EXERCISE TEXT:
********

It’s time for another installment in our ongoing look at the future that will be brought to you thanks to the increasingly worrisome capabilities of artificial intelligence. Everyone is aware of the problem of fake news online, and now the OpenAI nonprofit backed by Elon Musk has developed an AI system that can create such convincing fake news content that the group is too skittish to release it publicly, citing fears of misuse. They’re letting researchers see a small portion of what they’ve done, so they’re not hiding it completely — but, even so, the group’s trepidation here is certainly telling.
“Our model, called GPT-2, was trained simply to predict the next word in 40GB of Internet text,” reads a new OpenAI blog about the effort. “Due to our concerns about malicious applications of the technology, we are not releasing the trained model. As an experiment in responsible disclosure, we are instead releasing a much smaller model for researchers to experiment with, as well as a technical paper.”
Basically, the GPT-2 system was “trained” by being fed 8 million web pages, until it got to the point where the system could look at a set of text it’s given and predict the words that could come next. Per the OpenAI blog, the model is “chameleon-like — it adapts to the style and content of the conditioning text. This allows the user to generate realistic and coherent continuations about a topic of their choosing.” Even if you were trying to produce, say, a fake news story.
Here’s an example: The AI system was given this human-generated text prompt:
“In a shocking finding, scientist discovered a herd of unicorns living in a remote, previously unexplored valley, in the Andes Mountains. Even more surprising to the researchers was the fact that the unicorns spoke perfect English.”

********

EXTRACTED MATERIAL:
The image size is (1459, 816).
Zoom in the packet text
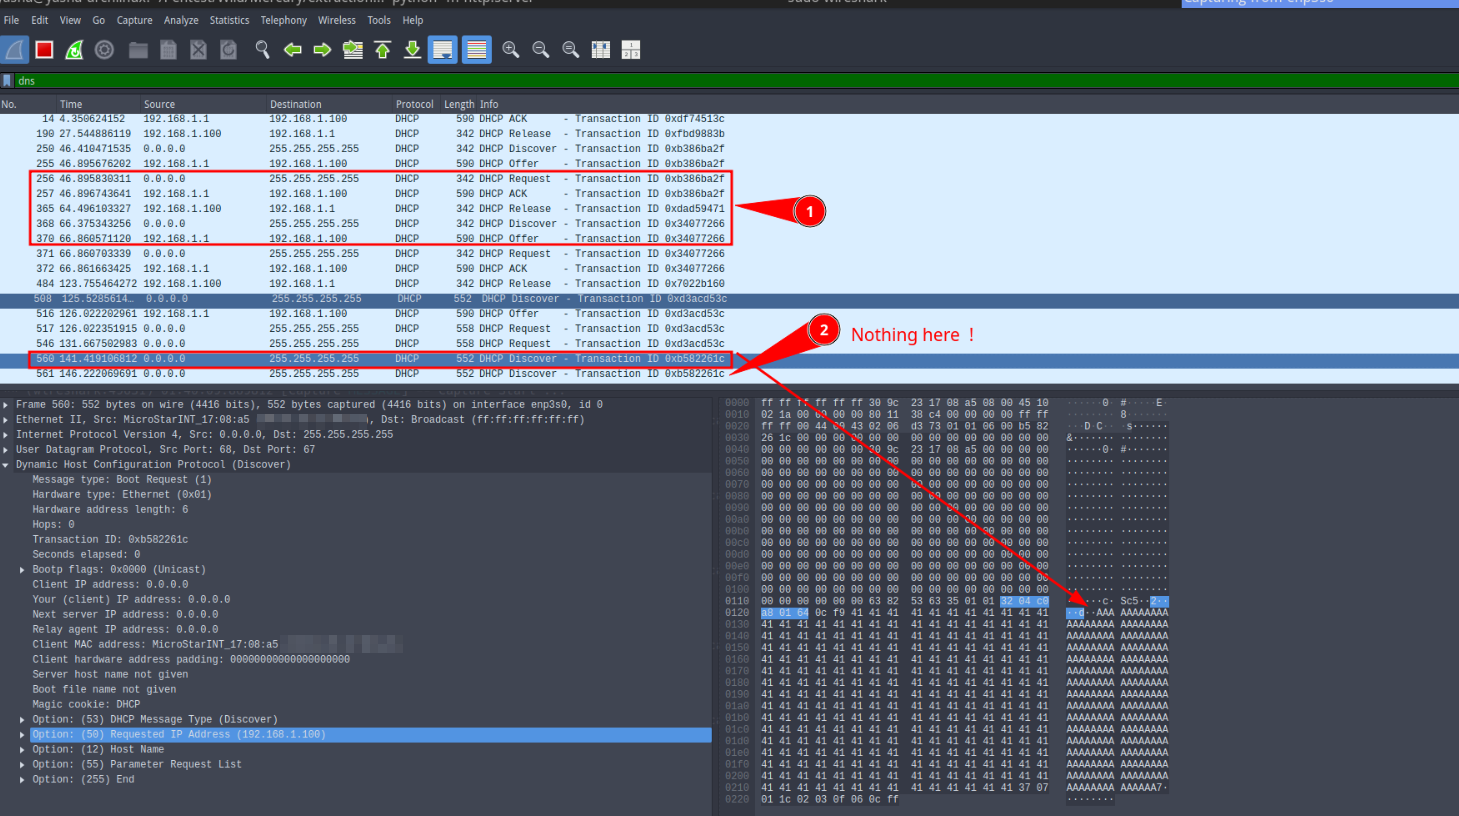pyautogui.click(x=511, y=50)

********

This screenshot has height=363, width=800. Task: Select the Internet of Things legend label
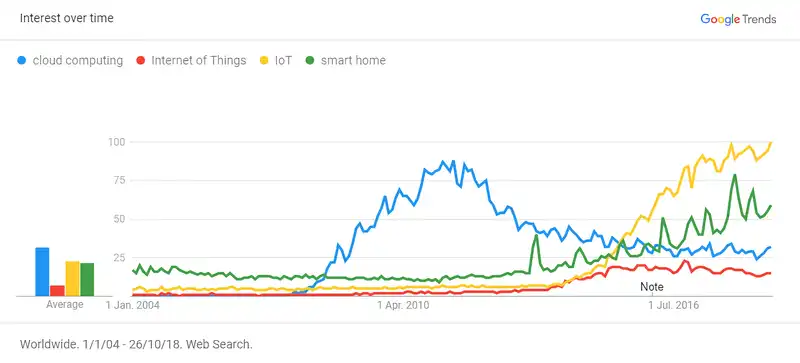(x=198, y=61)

********

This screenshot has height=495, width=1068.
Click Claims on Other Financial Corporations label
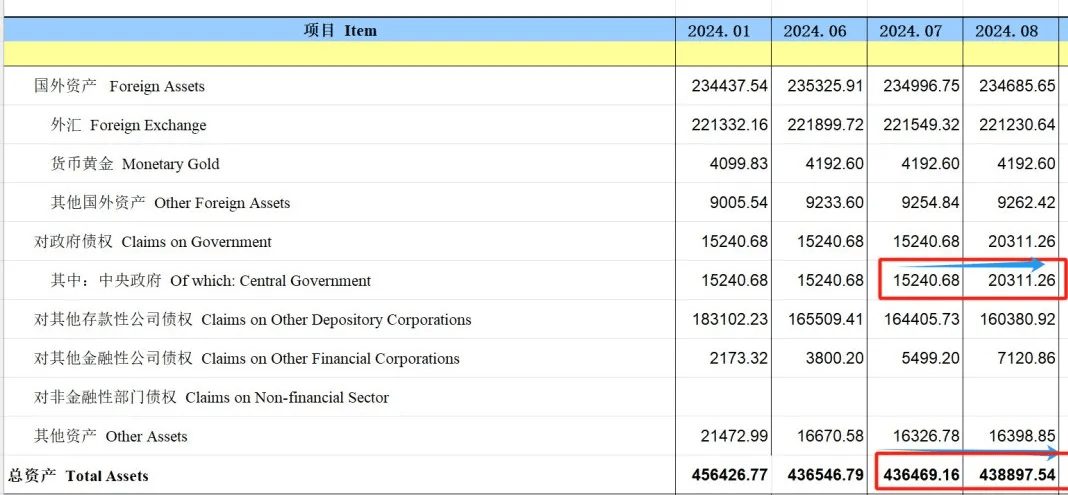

********

WORK TASK:
Continue the article about OpenAI's GPT-2 system, picking up right after its final sentence.

ANSWER BOX:
From that, the AI system — after 10 tries — continued the “story,” beginning with this AI-generated text:
“The scientist named the population, after their distinctive horn, Ovid’s Unicorn. These four-horned, silver-white unicorns were previously unknown to science. Now, after almost two centuries, the mystery of what sparked this odd phenomenon is finally solved.” (You can check out the OpenAI blog at the link above to read the rest of the unicorn story that the AI system fleshed out.)
Imagine what such a system could do, say, set loose on a presidential campaign story. The implications of this are why OpenAI says it’s only releasing publicly a very small portion of the GPT-2 sampling code. It’s not releasing any of the dataset, training code, or “GPT-2 model weights.” Again, from the OpenAI blog announcing this: “We are aware that some researchers have the technical capacity to reproduce and open source our results. We believe our release strategy limits the initial set of organizations who may choose to do this, and gives the AI community more time to have a discussion about the implications of such systems.
“We also think governments should consider expanding or commencing initiatives to more systematically monitor the societal impact and diffusion of AI technologies, and to measure the progression in the capabilities of such systems,” the OpenAI blog post concludes.